Olga Larionova and Valentina Zhuravleva
Information and Questions for Reading
Olga Nikolaevna Larionova (born in Leningrad in 1935) graduated from the Physics department of Leningrad University and worked for a while as an engineer, but published her first story ("Киска" or "Kitty") in 1964 and a successful first novel, Леопард с вершины Килиманджаро (The Leopard from the Top of Kilimanjaro), in 1965. By 1967 she had become a professional writer. She published her first collection of stories in 1971 (The Island of Courage), but in the less favorable climate of the Stagnation period was not able to publish another collection until 1981 (A Tale of Kings) and 1983 (Signs of the Zodiac). In 1987 she won the Aèlita Prize for the best book of the year for her novella Sonata of the Sea (1985). It was part of the eventual trilogy A Labyrinth for Troglodytes 1991).

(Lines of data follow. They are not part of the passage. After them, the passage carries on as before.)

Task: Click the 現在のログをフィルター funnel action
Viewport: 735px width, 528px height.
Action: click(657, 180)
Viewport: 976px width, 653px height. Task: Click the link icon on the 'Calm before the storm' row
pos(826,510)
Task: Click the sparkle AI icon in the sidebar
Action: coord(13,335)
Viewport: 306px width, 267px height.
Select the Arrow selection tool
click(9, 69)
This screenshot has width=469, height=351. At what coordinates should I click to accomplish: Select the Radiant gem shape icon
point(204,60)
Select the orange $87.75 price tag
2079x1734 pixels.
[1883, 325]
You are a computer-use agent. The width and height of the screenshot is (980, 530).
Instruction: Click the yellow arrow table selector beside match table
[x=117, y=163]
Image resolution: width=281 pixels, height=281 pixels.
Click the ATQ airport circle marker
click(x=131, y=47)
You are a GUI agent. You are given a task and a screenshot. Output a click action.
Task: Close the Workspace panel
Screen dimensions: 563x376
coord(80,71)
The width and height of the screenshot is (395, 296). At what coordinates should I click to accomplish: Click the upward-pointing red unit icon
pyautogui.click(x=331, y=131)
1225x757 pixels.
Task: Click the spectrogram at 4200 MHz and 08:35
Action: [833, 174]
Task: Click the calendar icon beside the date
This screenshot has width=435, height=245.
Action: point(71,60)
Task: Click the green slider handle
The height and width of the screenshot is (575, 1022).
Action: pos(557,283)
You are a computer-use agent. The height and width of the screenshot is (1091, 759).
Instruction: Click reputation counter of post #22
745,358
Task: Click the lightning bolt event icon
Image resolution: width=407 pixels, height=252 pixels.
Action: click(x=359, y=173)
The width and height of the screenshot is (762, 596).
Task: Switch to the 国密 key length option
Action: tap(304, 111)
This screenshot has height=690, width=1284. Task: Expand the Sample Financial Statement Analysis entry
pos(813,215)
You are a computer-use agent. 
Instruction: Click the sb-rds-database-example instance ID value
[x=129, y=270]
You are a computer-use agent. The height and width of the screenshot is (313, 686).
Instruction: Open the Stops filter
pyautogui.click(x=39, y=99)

She continued to write and publish through the 1990s, though I have not found any citations for work published after 2005. (But will make it a project to look for more in the future!)
The translator of the two collections from which the Larionova stories are drawn, Mirra Ginsburg, also translated lots of works by Bulgakov, and a version of Zamyatin's We, and she also translated from Yiddish; I think it's telling that most of the stories by women I've been able to find in translation were done by a woman translator.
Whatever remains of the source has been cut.